Chimeric Antigen Receptor- and TCR-Modified T Cells Enter Main Street and Wall Street

Abstract

The field of adoptive cell transfer (ACT) is currently comprised of chimeric Ag receptor (CAR)- and TCR-engineered T cells and has emerged from principles of basic immunology to paradigm-shifting clinical immunotherapy. ACT of T cells engineered to express artificial receptors that target cells of choice is an exciting new approach for cancer, and it holds equal promise for chronic infection and autoimmunity. Using principles of synthetic biology, advances in immunology, and genetic engineering have made it possible to generate human T cells that display desired specificities and enhanced functionalities. Clinical trials in patients with advanced B cell leukemias and lymphomas treated with CD19-specific CAR T cells have induced durable remissions in adults and children. The prospects for the widespread availability of engineered T cells have changed dramatically given the recent entry of the pharmaceutical industry to this arena.
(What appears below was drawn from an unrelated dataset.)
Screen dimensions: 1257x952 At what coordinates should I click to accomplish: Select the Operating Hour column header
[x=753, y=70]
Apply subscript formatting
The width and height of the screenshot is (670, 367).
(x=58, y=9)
In this overview, we discuss some of the challenges and opportunities that face the field of ACT.

Figure 1

Cellular therapy has several pathways to the patient. Normal donor cells can be modified to inactivate their alloreactivity while being armed with anti-tumor CARs or TCRs or a patient’s own cells can be modified with anti-tumor molecules. In the case of solid tumors, biopsy specimens can be used to isolate tumor infiltrating lymphocytes for expansion. In most cases the patient will require some amount of conditioning before receiving anti-tumor lymphocyte infusions, and careful management of toxicities emerging from these therapies is also required.

Figure 2

Design of CAR T cells. First generation CARs incorporated the CD3zeta chain, or similar signaling domains. Antibody based redirection of T cells was first described by Kuwana and refined by Eshhar. Margo Roberts and Helene Finney first described second generation CARs incorporating CD28 or CD137 signaling domains.